ACTIVITY:
In the records that follow, the lines from the one containing "You are a GUI" to the one containing "The width and", inclusive, are to be given again exactly.
[Opening RECORDS FOR THE TASK section]
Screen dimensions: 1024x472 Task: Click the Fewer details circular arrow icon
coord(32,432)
[Closing RECORDS FOR THE TASK section]
[Opening RECORDS FOR THE TASK section]
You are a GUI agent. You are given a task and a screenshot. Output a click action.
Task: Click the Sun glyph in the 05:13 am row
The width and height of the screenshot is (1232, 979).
[Closing RECORDS FOR THE TASK section]
[Opening RECORDS FOR THE TASK section]
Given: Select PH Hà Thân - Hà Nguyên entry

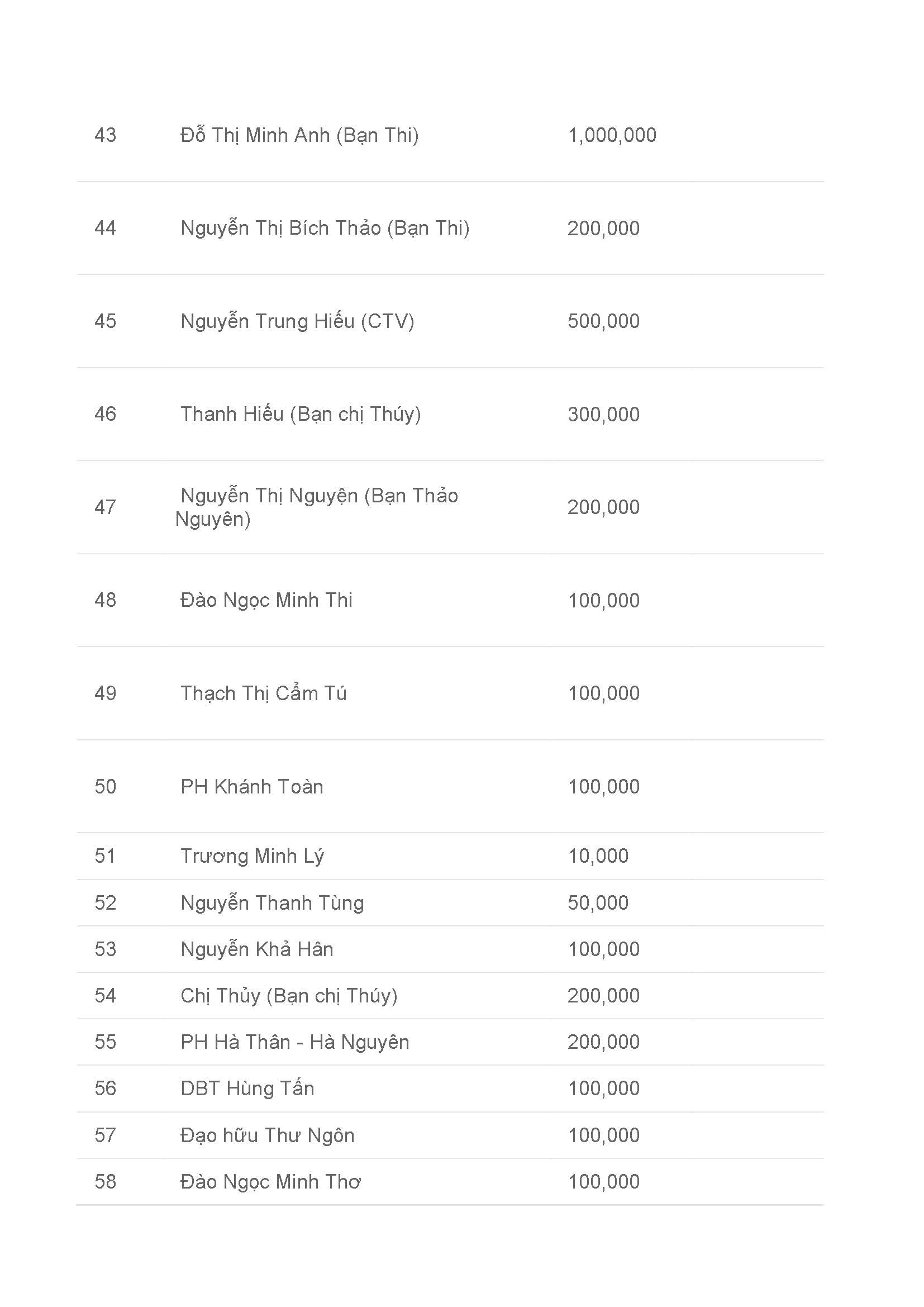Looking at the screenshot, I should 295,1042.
[Closing RECORDS FOR THE TASK section]
OUTPUT FOR THIS EXERCISE:
You are a GUI agent. You are given a task and a screenshot. Output a click action.
Task: Click the Sun glyph in the 05:13 am row
The width and height of the screenshot is (1232, 979).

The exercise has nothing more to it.